(Supplied information)

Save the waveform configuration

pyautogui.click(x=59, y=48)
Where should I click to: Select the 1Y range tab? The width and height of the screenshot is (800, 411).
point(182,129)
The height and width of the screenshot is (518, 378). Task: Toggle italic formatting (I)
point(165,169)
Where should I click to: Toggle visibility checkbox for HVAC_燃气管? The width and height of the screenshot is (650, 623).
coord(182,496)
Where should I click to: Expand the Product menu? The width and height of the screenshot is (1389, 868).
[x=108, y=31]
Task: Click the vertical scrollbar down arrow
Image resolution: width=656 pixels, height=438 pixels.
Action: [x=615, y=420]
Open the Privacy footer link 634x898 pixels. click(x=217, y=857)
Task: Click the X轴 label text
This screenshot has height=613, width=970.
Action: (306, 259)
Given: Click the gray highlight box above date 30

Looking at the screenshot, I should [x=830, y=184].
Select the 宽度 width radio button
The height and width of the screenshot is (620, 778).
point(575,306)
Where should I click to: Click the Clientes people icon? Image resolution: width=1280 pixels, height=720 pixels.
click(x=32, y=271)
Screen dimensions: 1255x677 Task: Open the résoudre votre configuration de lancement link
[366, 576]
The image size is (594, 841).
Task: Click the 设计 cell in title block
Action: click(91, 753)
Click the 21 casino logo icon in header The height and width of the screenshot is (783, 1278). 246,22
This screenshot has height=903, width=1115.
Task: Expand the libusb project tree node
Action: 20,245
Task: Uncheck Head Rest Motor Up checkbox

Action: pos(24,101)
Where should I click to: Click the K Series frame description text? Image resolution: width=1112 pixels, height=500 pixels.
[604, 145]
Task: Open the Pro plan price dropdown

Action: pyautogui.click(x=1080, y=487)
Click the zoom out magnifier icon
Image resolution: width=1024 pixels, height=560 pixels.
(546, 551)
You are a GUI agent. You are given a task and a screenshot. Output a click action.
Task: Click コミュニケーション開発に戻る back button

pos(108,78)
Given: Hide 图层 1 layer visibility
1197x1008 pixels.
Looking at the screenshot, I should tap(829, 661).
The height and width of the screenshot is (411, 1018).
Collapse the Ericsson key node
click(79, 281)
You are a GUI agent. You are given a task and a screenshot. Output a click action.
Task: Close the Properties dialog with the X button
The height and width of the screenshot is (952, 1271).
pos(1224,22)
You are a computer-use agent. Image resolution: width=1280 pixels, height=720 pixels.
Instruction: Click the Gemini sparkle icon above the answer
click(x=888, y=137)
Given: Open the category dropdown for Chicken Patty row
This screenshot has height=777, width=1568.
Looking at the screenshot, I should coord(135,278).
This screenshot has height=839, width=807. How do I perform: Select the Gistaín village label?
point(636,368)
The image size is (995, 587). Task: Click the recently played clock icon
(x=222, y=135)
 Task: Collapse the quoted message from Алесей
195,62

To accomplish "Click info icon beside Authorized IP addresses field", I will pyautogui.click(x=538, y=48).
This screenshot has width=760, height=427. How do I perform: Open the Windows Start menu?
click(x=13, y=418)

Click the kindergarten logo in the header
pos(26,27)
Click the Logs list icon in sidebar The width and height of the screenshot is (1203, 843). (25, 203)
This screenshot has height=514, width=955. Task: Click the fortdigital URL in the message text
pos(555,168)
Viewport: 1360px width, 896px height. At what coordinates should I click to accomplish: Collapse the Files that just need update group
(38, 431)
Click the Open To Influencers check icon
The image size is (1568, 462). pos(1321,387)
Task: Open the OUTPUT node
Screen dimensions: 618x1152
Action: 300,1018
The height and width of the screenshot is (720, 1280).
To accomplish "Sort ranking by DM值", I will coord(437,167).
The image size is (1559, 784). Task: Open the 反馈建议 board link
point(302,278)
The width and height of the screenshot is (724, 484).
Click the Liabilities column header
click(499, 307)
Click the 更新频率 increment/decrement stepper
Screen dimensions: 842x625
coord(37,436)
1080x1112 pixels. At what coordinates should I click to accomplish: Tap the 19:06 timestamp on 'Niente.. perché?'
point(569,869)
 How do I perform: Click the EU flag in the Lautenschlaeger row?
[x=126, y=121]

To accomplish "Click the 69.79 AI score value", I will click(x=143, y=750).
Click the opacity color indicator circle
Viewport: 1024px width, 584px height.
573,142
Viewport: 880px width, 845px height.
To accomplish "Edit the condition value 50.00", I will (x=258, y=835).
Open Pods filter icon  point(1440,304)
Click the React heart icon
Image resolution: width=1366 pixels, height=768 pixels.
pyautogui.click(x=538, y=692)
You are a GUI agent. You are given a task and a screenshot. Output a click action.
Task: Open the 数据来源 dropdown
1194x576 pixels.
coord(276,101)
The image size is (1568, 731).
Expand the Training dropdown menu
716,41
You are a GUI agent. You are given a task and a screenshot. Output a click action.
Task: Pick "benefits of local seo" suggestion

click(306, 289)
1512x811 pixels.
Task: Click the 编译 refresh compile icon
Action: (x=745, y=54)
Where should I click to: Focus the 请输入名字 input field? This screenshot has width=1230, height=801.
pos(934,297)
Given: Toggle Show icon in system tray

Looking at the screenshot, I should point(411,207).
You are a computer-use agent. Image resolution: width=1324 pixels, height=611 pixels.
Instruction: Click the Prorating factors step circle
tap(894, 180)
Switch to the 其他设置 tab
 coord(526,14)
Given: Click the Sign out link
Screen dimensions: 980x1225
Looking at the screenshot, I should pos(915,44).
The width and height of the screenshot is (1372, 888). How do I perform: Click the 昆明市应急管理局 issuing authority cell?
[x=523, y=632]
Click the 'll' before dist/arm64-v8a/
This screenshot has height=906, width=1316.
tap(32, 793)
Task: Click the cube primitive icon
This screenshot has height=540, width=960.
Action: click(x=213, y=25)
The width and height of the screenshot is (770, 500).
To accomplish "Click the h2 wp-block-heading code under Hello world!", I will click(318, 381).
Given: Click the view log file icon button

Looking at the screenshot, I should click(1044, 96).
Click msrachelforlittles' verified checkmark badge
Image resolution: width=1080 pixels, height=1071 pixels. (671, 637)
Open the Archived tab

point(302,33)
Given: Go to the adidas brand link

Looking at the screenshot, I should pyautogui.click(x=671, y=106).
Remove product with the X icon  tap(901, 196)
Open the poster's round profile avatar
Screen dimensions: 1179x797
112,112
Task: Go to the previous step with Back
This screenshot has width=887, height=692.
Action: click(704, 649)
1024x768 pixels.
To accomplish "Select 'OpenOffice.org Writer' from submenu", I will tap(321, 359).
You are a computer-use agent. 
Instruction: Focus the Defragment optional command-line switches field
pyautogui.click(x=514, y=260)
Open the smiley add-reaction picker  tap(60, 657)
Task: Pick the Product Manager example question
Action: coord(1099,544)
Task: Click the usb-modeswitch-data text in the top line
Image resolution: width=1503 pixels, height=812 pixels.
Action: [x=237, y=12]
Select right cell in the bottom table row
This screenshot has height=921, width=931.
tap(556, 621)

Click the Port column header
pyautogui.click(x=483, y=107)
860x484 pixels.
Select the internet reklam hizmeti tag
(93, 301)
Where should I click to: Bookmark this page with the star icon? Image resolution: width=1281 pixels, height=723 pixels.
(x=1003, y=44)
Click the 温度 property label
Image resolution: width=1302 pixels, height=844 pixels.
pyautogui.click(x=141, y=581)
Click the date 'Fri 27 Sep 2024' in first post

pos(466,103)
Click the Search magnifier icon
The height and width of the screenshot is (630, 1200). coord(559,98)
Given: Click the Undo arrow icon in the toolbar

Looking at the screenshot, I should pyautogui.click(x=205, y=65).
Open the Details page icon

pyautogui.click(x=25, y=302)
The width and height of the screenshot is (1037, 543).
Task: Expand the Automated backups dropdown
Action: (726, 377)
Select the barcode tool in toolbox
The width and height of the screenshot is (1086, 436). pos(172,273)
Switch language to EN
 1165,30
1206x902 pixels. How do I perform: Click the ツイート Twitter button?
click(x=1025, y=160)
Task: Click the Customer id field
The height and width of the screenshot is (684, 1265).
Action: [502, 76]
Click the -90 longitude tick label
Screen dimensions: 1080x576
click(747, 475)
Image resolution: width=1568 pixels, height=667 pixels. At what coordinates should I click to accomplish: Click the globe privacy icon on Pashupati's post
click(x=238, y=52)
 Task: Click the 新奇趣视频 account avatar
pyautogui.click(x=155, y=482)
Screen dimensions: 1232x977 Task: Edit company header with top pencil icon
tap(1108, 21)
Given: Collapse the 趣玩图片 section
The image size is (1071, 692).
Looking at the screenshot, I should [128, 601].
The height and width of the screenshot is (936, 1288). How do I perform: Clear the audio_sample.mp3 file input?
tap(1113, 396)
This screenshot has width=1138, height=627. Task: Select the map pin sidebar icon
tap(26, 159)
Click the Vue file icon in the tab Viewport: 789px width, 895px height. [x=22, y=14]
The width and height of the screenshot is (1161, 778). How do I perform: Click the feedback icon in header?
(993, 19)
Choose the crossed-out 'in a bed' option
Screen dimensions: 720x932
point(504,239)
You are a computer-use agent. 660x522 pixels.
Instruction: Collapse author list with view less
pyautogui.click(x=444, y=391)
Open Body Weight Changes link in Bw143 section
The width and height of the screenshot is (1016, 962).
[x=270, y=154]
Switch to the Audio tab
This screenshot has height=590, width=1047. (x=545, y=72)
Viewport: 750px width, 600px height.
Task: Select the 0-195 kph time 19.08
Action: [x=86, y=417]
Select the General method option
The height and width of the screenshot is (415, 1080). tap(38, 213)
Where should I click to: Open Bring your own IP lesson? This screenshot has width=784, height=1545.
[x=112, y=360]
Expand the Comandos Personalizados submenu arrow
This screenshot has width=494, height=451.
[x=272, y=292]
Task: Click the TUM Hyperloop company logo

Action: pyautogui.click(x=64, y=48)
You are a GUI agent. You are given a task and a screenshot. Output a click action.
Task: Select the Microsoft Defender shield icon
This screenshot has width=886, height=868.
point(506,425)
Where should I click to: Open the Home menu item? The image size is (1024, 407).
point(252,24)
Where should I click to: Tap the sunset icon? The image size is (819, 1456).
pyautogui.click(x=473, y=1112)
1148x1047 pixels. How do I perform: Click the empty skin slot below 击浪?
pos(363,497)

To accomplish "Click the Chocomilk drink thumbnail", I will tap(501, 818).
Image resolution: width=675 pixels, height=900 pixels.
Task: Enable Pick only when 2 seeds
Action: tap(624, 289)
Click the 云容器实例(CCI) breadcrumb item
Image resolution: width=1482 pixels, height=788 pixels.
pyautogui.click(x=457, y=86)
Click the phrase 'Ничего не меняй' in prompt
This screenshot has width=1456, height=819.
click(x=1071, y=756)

(End Supplied information)

§ **Required action**
Go line by line through the data above and report each one that holds the string "value".

§ **Response area**
To accomplish "Click the 69.79 AI score value", I will click(x=143, y=750).
To accomplish "Edit the condition value 50.00", I will (x=258, y=835).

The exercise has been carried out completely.